(YOUR ASSIGNMENT) Copy nothing but the lines from the one containing "You are a computer-use" through the last line of the records, repeated exactly and without pictures.

(ENTRIES SUPPLIED)
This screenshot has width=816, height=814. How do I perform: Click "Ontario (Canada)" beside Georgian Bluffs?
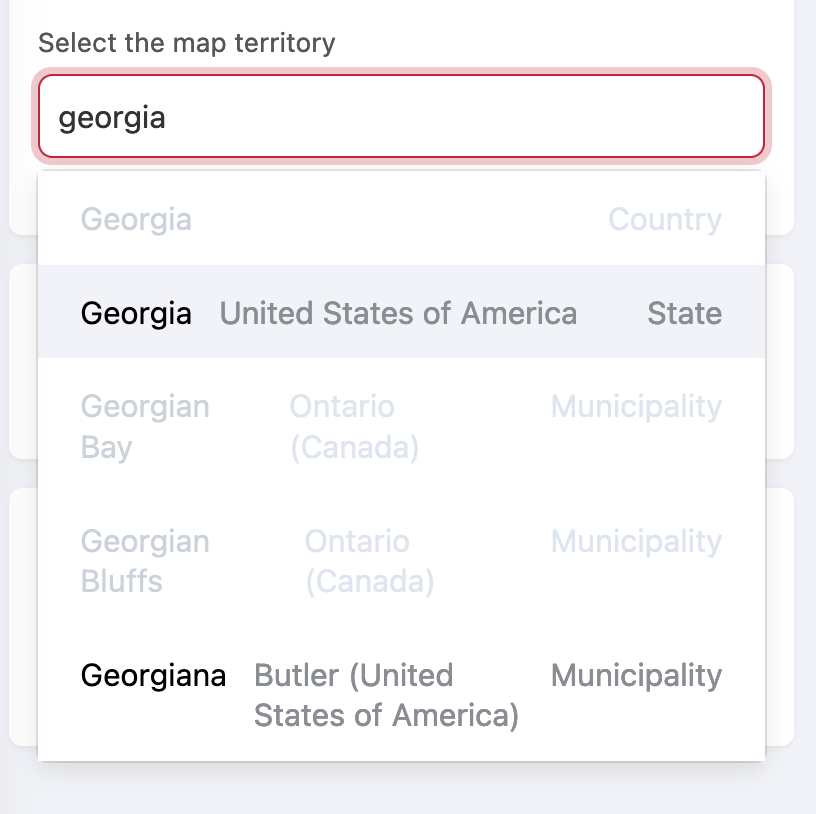point(369,561)
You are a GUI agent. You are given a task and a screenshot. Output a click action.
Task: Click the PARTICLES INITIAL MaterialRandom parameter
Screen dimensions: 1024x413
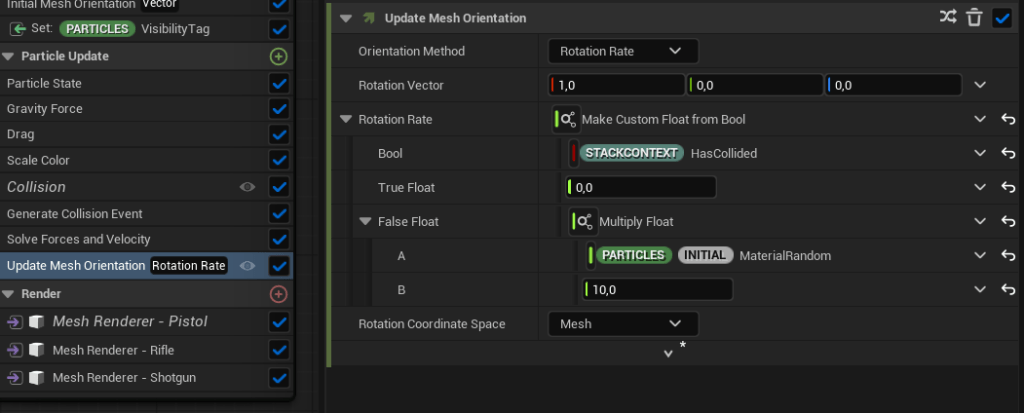tap(698, 256)
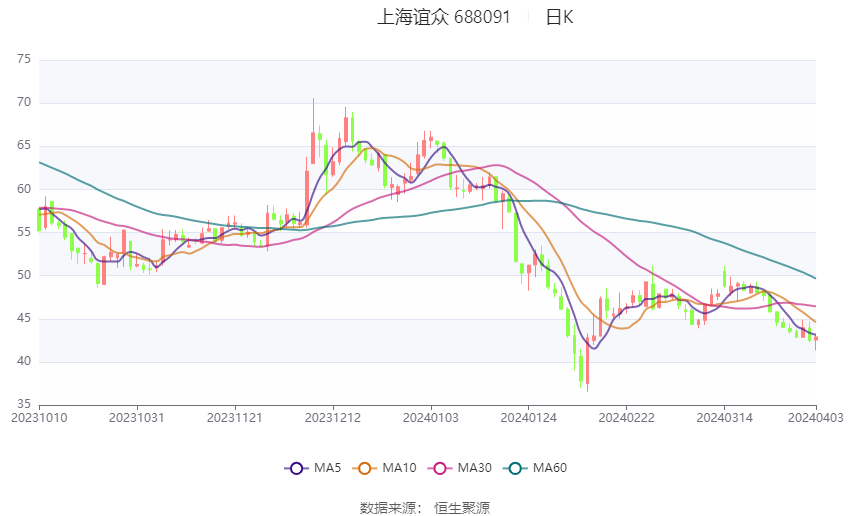Hide the MA30 line via its label
The width and height of the screenshot is (850, 516).
point(474,468)
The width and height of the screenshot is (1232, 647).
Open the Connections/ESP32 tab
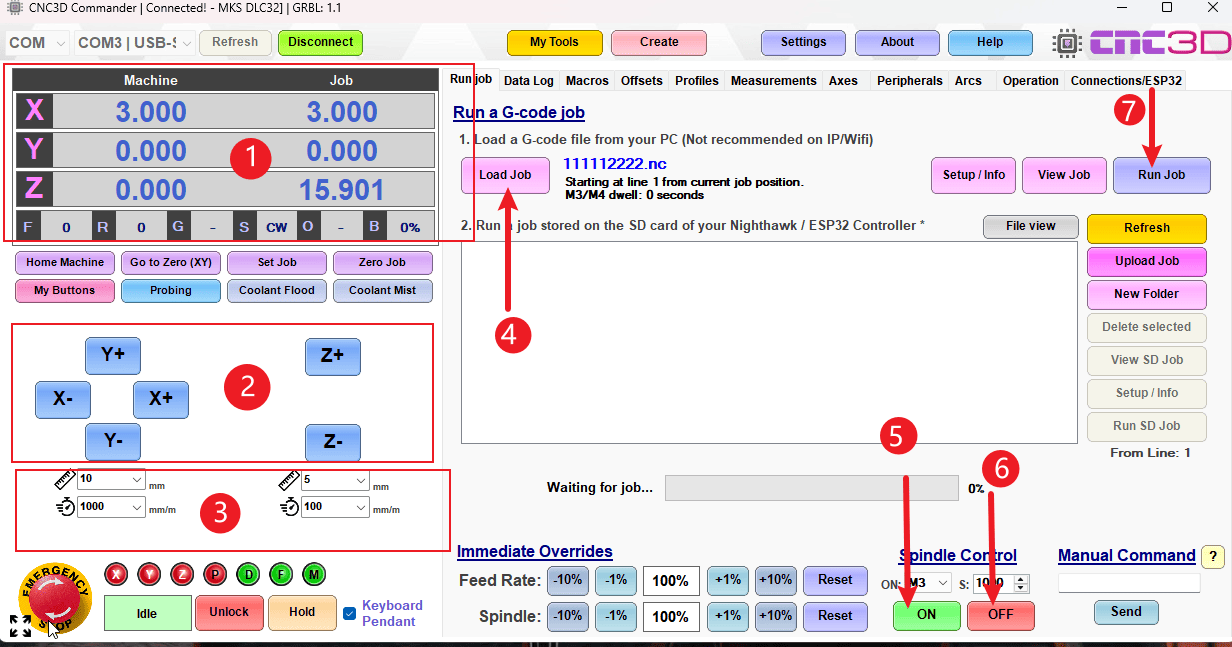point(1125,81)
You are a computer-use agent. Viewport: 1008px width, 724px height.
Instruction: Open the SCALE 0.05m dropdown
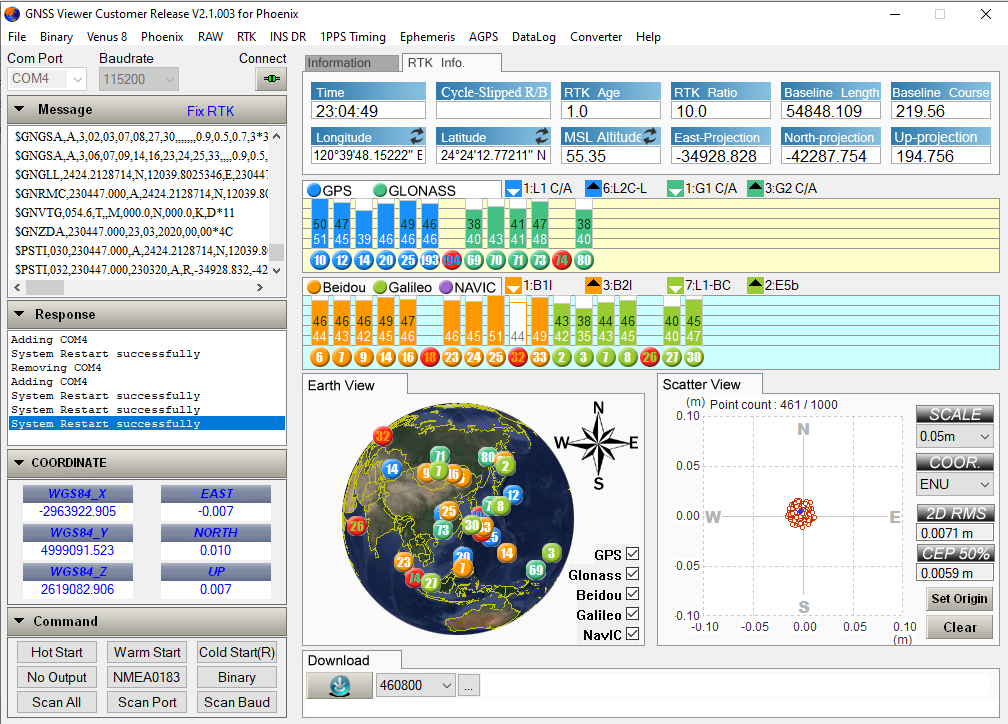(954, 437)
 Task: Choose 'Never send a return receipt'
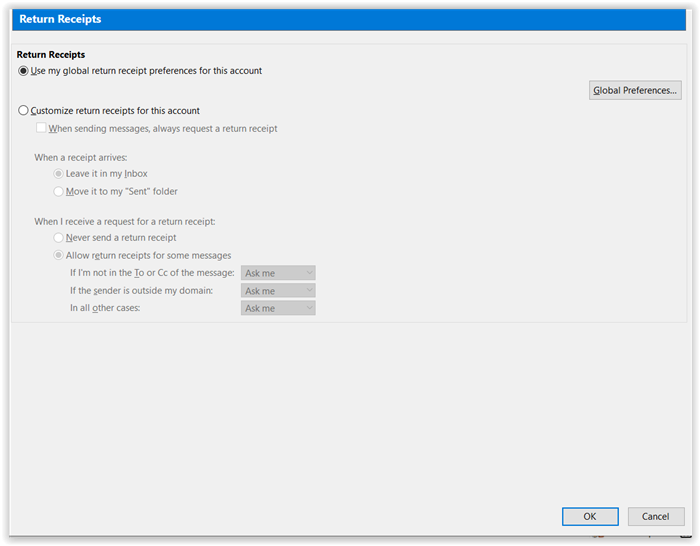58,238
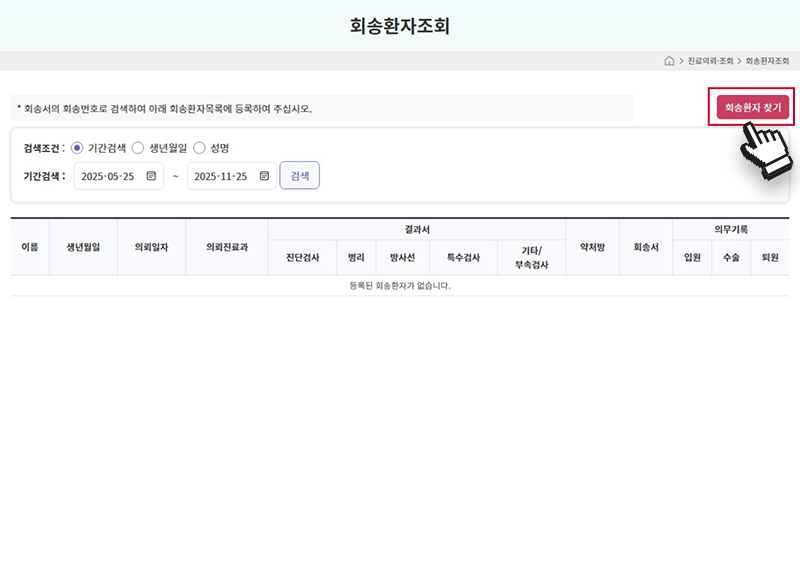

(ANSWER TO THIS TASK)
You are a computer-use agent. Viewport: 1008px width, 724px height.
Instruction: Open the SCALE 0.05m dropdown
(954, 437)
 Task: Choose 'Never send a return receipt'
58,238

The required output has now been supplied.